Saturday, September 29, 2007

How Wide a Chasm?

The Gospel for Sunday, September 30, 2007 is the challenging parable of Lazarus and the rich man (Luke 16:19-31). Challenging not simply because all of us in the US are much richer than our neighbors in places like Haiti - the poorest nation in the Americas - but also because, if we listen with sufficient imagination, we are challenged about all the chasms that we have created or allowed to exist between us and people of color, our LBGT neighbors, people with disabilities - and the list could go on and on. Like the rich man in the parable who doesn't even see Lazarus, we don't see our neighbors,don't know their names, don't even acknowledge their existence.

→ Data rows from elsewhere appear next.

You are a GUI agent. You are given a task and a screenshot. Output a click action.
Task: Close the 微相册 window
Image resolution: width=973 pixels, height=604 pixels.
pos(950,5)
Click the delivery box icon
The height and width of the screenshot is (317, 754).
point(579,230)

We may not be as ridiculous in this as the president of Iran, who said that their are no gay people in Iran, but we often go about our lives as if there were no people without food or shelter or adequate medical care, etc.

One of my college English teachers once said that her parents had stopped urging her to finish her suppper by reminding her that there were starving children in China after she had challenged them to name one.

Can we name some of those in our world who are among those my colleague Fr. Bill Wipfler called "the last, the least, the losers"? Will naming them help to narrow the chasm bewteen us and them? I hope so.

Several years ago, I left parish work to work as the director of a commission on homelessness. My office was in downtown Buffalo and my friend Charlotte asked me how I was planning to respond to panhandlers. I hadn't given it any thought, so I asked for her advice. She suggested that I always ask for the panhandler's name and introduce myself. I took her advice and during the six years that I worked for the commission I made friends with a few of the people who asked for money. I remember one day in winter when I met a couple of men near the end of the day. After introducing myself and learning their names, I gave them some money and talked with them for a few minutes. I could tell that they had been drinking and I said that I hoped that they would not use the money I had given them for more booze, but that the money was a gift and the choice of how they would use it was theirs. As I started to walk away, one of the men thanked me for the being the first person that day to treat him like a real person.

What are the chasms in our lives and how can we reach across them to get to know our neighbors before it's too late?